§ EXERCISE GOAL: Restate, word for word and with no pictures, the stretch of lines in the data below that begins at the line with "Task: Open the EI-EVC registration link" and ends at the line with "Toggle the Set signing order checkbox", inclusive.

§ STUDY MATERIAL:
+-------+

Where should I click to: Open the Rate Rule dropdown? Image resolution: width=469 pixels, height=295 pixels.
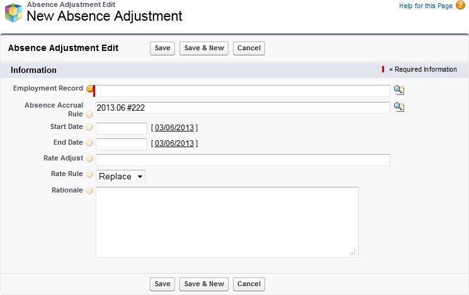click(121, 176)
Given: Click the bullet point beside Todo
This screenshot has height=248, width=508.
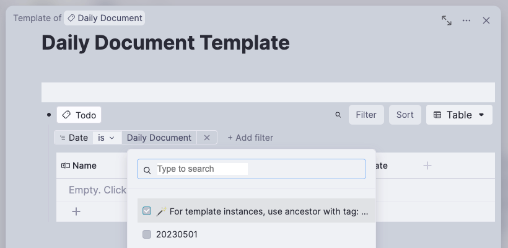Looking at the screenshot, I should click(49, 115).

+-------+

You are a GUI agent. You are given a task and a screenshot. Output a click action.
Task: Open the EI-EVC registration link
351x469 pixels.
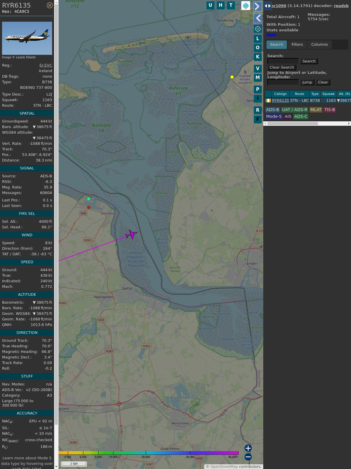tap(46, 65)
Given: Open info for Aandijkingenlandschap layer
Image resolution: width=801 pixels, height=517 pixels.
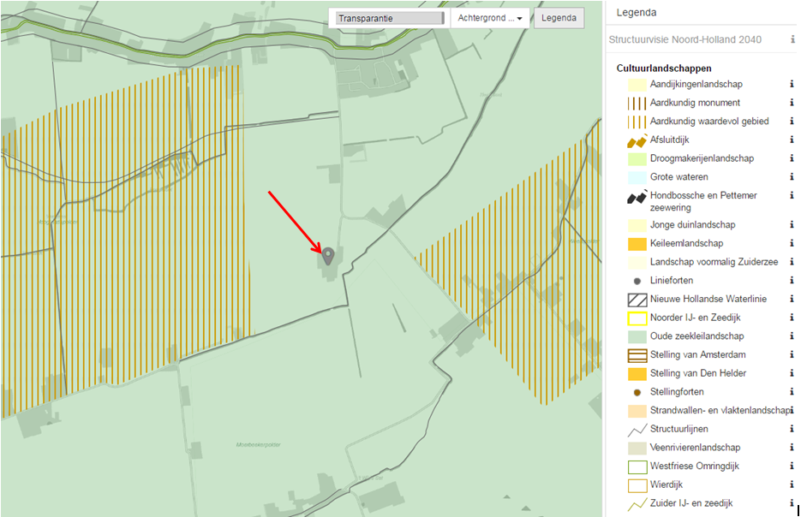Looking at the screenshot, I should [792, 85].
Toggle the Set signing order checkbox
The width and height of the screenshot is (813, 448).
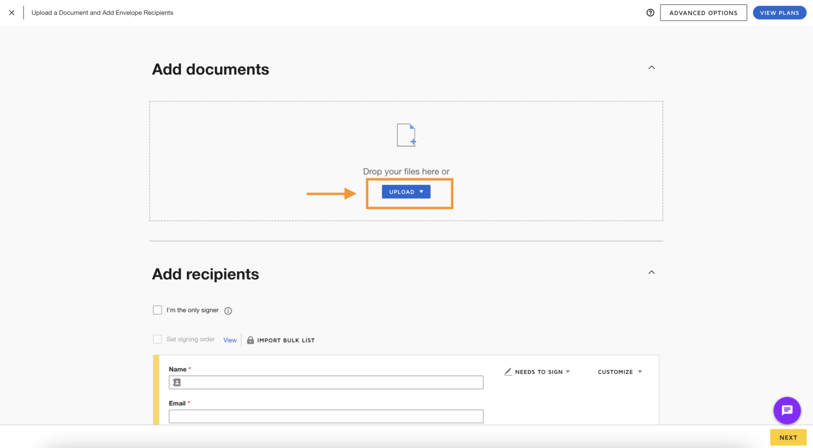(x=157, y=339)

+-------+

§ YOUR RESPONSE:
Task: Open the EI-EVC registration link
351x469 pixels.
tap(46, 65)
Given: Open info for Aandijkingenlandschap layer
Image resolution: width=801 pixels, height=517 pixels.
Looking at the screenshot, I should [792, 85].
Toggle the Set signing order checkbox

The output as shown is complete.